◆ **Objective 1**
Reproduce the passage on direct and indirect measures of student learning below word for word, in full.

◆ **Passage given**
What is a "direct measure" of student learning?
Direct measures assess student performance of identified learning outcomes, such as mastery of a lifelong skill. They require standards of performance. Examples of direct assessments are: pre/post test; course-embedded questions; standardized exams; portfolio evaluation; videotape/audiotape of performance; capstone course evaluation.
What is an "indirect measure" of student learning?
Indirect measures assess opinions or thoughts about student knowledge, skills, attitudes, learning experiences, and perceptions. Examples of indirect measures are: student surveys about instruction; focus groups; alumni surveys; employer surveys.
Examples of Direct Measures of Student Learning
- Faculty assigned to teach different sections of a ‘gatekeeper’ course in the general education – social and behavioral sciences program agree to assign a final paper that asks students for a comparative analysis of several sociological theories. With the students' permission, the faculty copy the final papers before marking on them, and then give the copies (or a representative or random sample) to the review committee. Three members of the committee score each paper according to guidelines developed by the program.
- Each final exam for every course in a general education – foreign language program requires that students translate selected passages they are unlikely to have seen before. At the end of the academic year, each translation is reviewed by at least two foreign language faculty using the same scoring guide to analyze points of strength and weakness in the translations for each academic class. As they accumulate student translations from year to year, the faculty are able to measure the improvement in the translations that individual students did in their first and second year language courses.

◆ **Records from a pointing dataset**
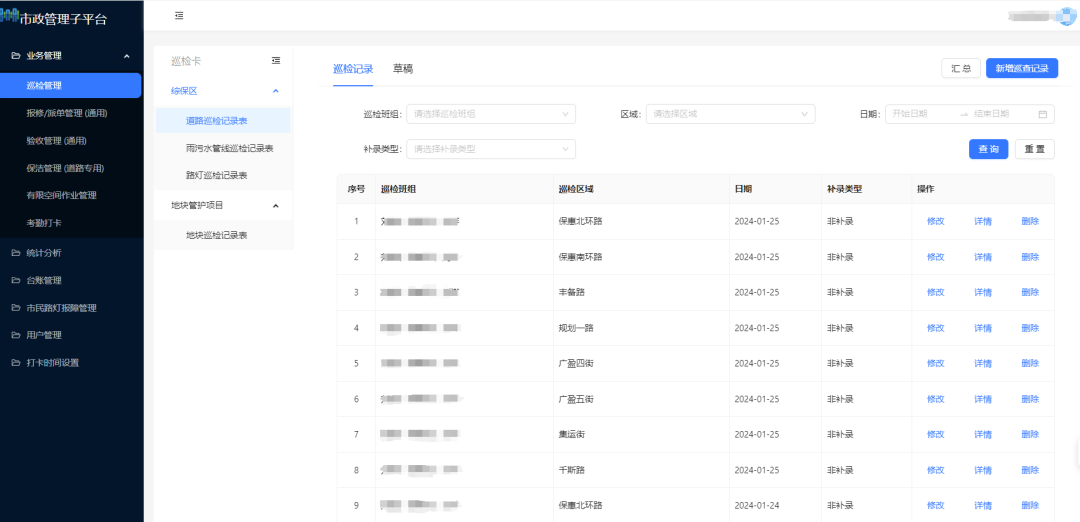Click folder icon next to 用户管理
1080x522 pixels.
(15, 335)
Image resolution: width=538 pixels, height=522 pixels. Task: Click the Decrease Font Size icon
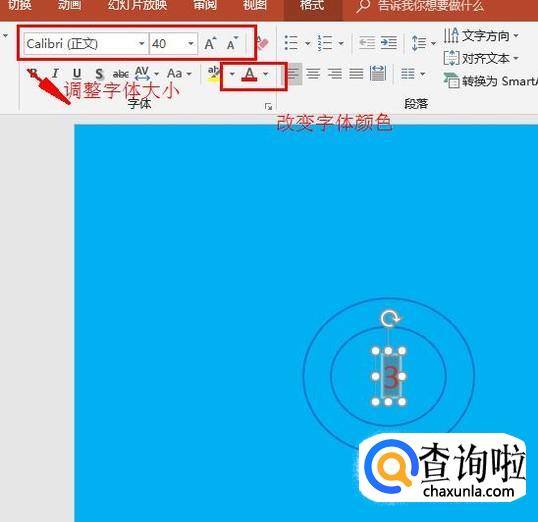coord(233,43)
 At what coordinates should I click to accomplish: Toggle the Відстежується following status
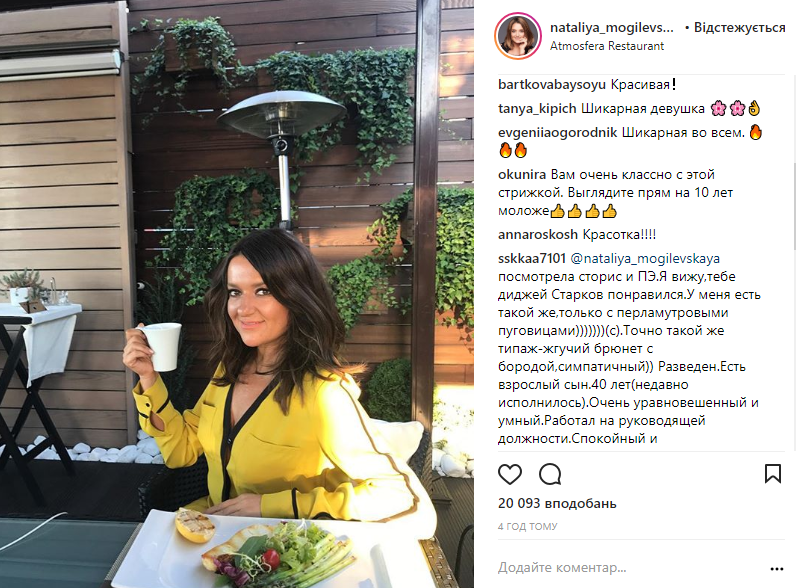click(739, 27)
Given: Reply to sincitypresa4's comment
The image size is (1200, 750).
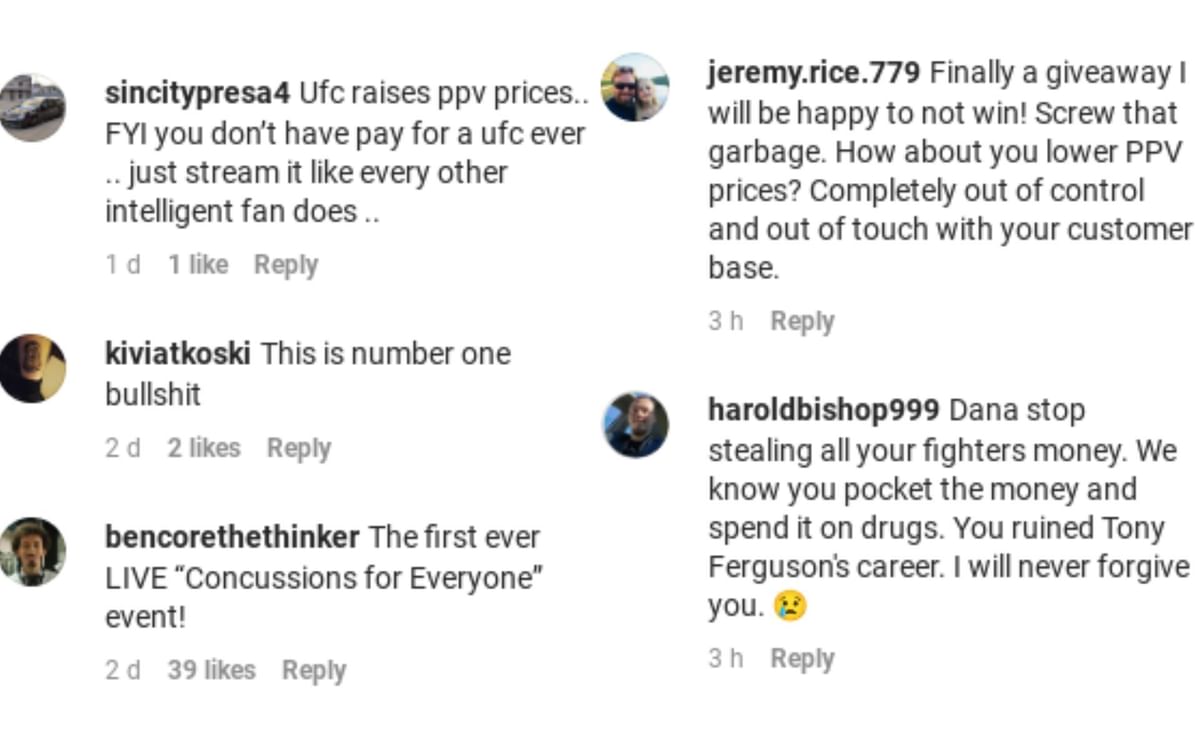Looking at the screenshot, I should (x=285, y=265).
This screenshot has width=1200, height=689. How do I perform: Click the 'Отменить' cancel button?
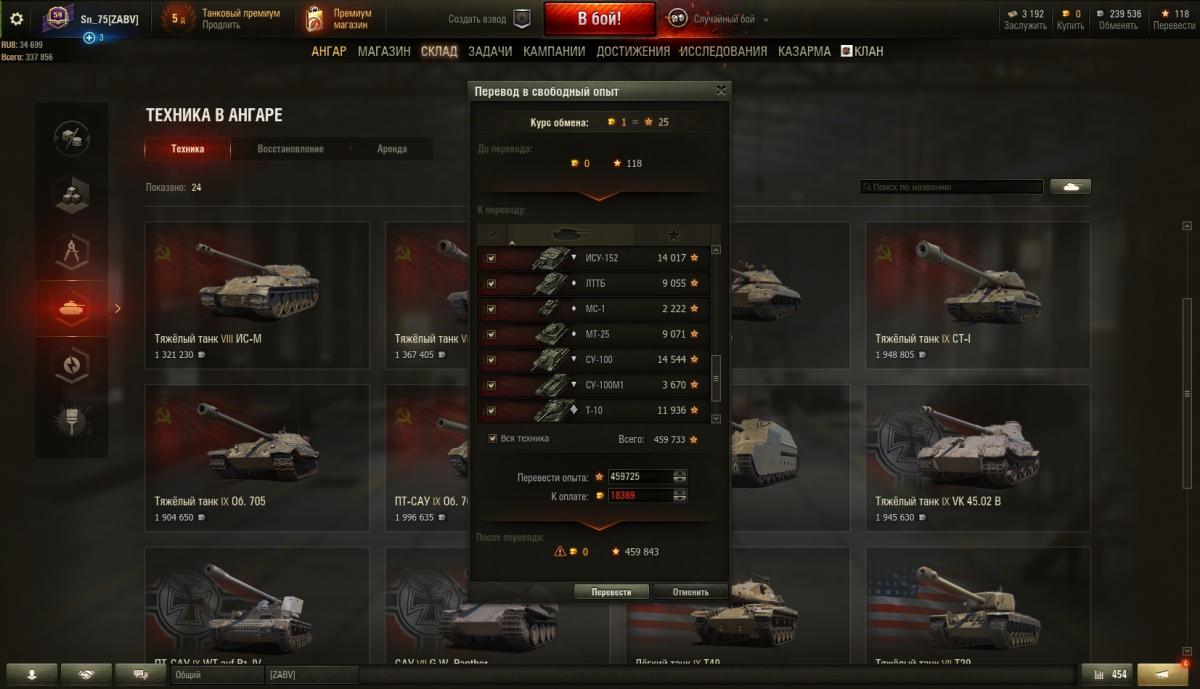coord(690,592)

◆ **Objective 2**
Quote all of the records above verbatim, line by line, with the pictures left out.

◆ **Correct output 1**
What is a "direct measure" of student learning?
Direct measures assess student performance of identified learning outcomes, such as mastery of a lifelong skill. They require standards of performance. Examples of direct assessments are: pre/post test; course-embedded questions; standardized exams; portfolio evaluation; videotape/audiotape of performance; capstone course evaluation.
What is an "indirect measure" of student learning?
Indirect measures assess opinions or thoughts about student knowledge, skills, attitudes, learning experiences, and perceptions. Examples of indirect measures are: student surveys about instruction; focus groups; alumni surveys; employer surveys.
Examples of Direct Measures of Student Learning
- Faculty assigned to teach different sections of a ‘gatekeeper’ course in the general education – social and behavioral sciences program agree to assign a final paper that asks students for a comparative analysis of several sociological theories. With the students' permission, the faculty copy the final papers before marking on them, and then give the copies (or a representative or random sample) to the review committee. Three members of the committee score each paper according to guidelines developed by the program.
- Each final exam for every course in a general education – foreign language program requires that students translate selected passages they are unlikely to have seen before. At the end of the academic year, each translation is reviewed by at least two foreign language faculty using the same scoring guide to analyze points of strength and weakness in the translations for each academic class. As they accumulate student translations from year to year, the faculty are able to measure the improvement in the translations that individual students did in their first and second year language courses.

◆ **Correct output 2**
Click folder icon next to 用户管理
1080x522 pixels.
(15, 335)
Image resolution: width=538 pixels, height=522 pixels. Task: Click the Decrease Font Size icon
coord(233,43)
 At what coordinates should I click to accomplish: Toggle the Відстежується following status
click(739, 27)
Given: Reply to sincitypresa4's comment
The image size is (1200, 750).
Looking at the screenshot, I should (x=285, y=265).
This screenshot has width=1200, height=689. How do I perform: Click the 'Отменить' cancel button?
coord(690,592)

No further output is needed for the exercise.